Number of clinics randomised = 15; number of participants randomised = 50,411, 60% male; mean age followed up at 3 months (n = 1379) = 45.9 years.
At baseline: mean drinks per week (defined by AUDIT questions 1 to 2) = 13.8 (men); 8.7 (women).
Interventions Group P (N = 17,257 randomised, 1151 sampled for follow‐up) received brief intervention (according to their level of drinking ‐ see below for detail) from physician or physician assistant.
Group S (N = 15,938 randomised, 1124 sampled for follow‐up) received brief intervention from specialist, i.e. mostly nurses.
Group C (N = 17,216 randomised, 1955 sampled for follow‐up) was the control group and received "patient care as usual" (not defined).
Within each group treatment allocated by drinking level: Zone I (modified AUDIT 7 to 15 for women and men aged > 65 years; 8 to 15 for men < 65 years) participants received simple advice (3 to 5 minutes) and an information brochure; Zone II (AUDIT 16 to 19) received advice and a more extensive self‐help manual; Zone III (AUDIT > 19) specified advice and referral to specialty care for alcohol assessment and treatment.
Advice comprised:
  • feedback of screening scores and any problems or symptoms identified;

  • discussion of the participant’s risk level;

  • connection of drinking risk to actual or potential problems and information about safer drinking limits;

  • commitment to a goal of cutting back or stopping; and

  • presentation of the brochure and encouragement to reach the established goal.
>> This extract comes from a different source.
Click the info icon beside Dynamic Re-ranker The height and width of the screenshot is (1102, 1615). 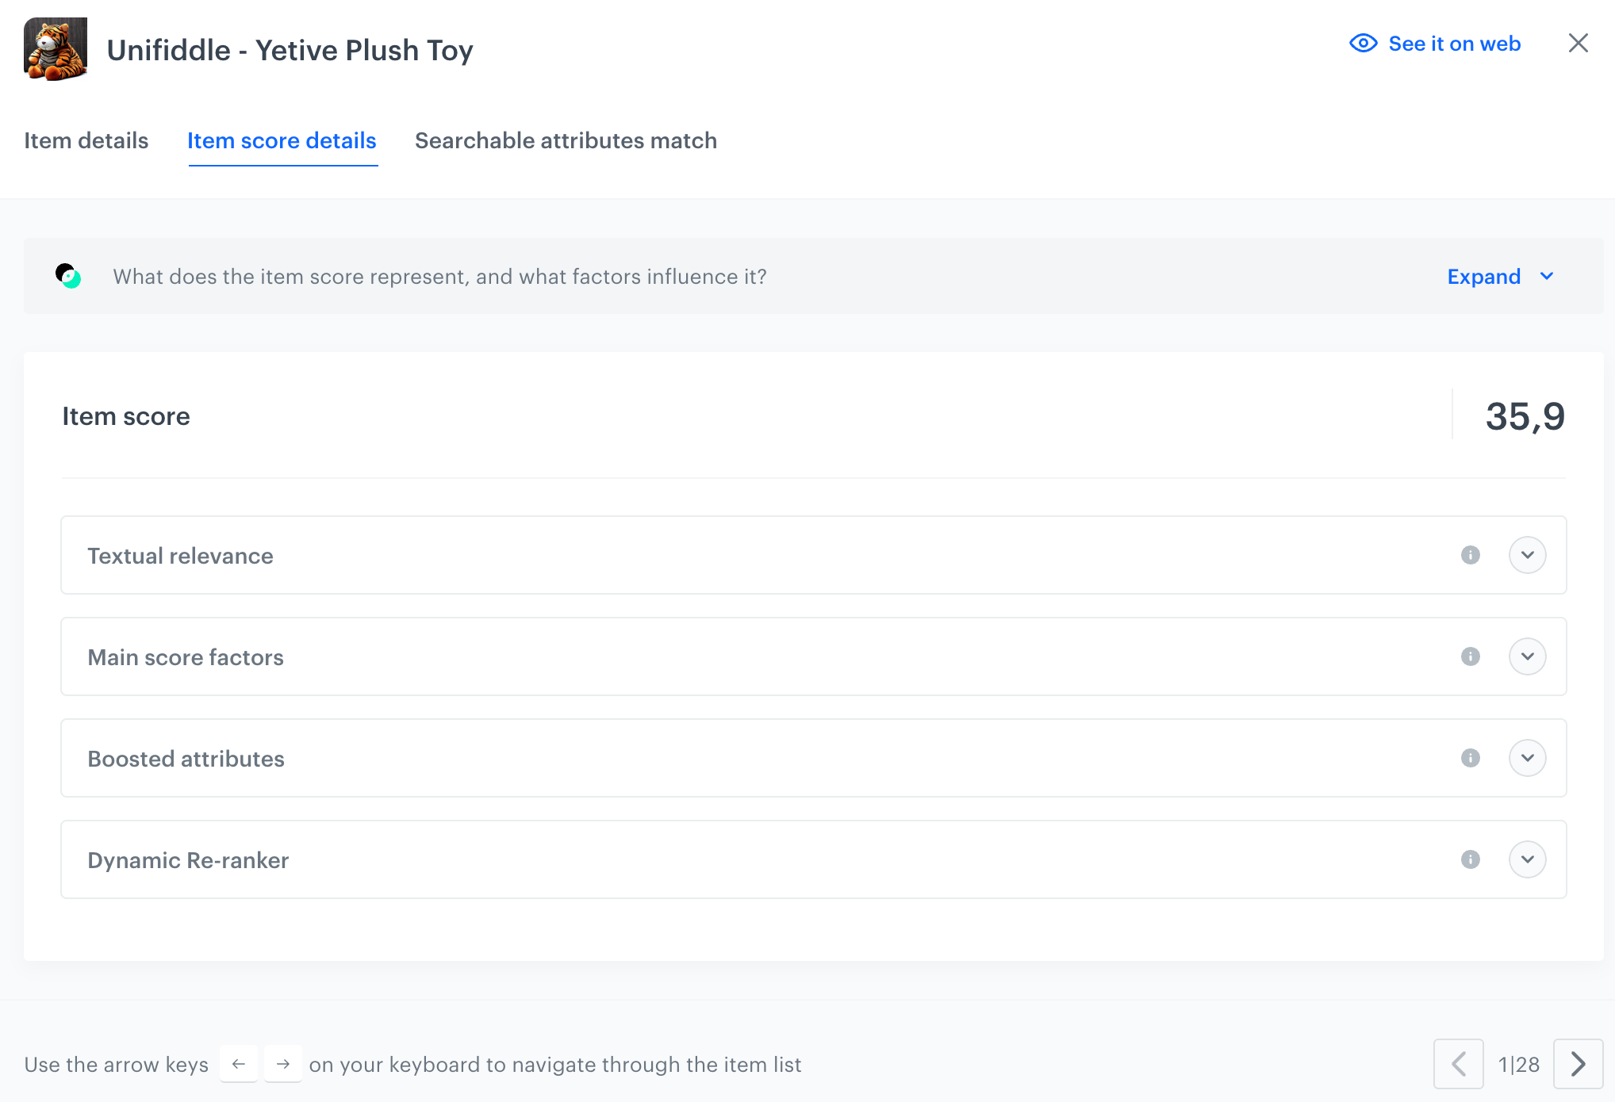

Outcomes Number of drinks per week; per cent at risk drinkers who had changed drinking at three months; health care utilisation (all days, outpatients visits, inpatient days, emergency department visits, ADM‐related days (mental health).
Assessed at 3 and 12 months.
Funding source This research was supported by grant no. 029620 from the Robert Wood Johnson Foundation.
Declaration of interests Not reported.
Notes Cutting Back programme.
Payment: the MCOs were reimbursed; participants received no payment.
Loss to follow‐up: 81/575 (14%) overall (not reported by arm).
Risk of bias
Bias Authors' judgement Support for judgement
Random sequence generation (selection bias) Low risk Random numbers from table generated by independent statistician (p. 625).
Allocation concealment (selection bias) Low risk Allocation by independent statistician – not a member of the team (p. 625).
Blinding of treatment providers Low risk Cluster‐randomised trial and all participants from a particular clinic received the same intervention, so therefore risk of contamination between arms was low.
Blinding of participants High risk No reported attempt to blind participants.
Blinding of outcome assessment (detection bias) 
 All outcomes Low risk Computer‐assisted telephone interview by independent survey organisation – interviewers not aware of the study condition (p. 625).
Incomplete outcome data (attrition bias) 
 All outcomes High risk Only reported data from those who completed, not those randomised.
Selective reporting (reporting bias) High risk Only primary outcome fully reported.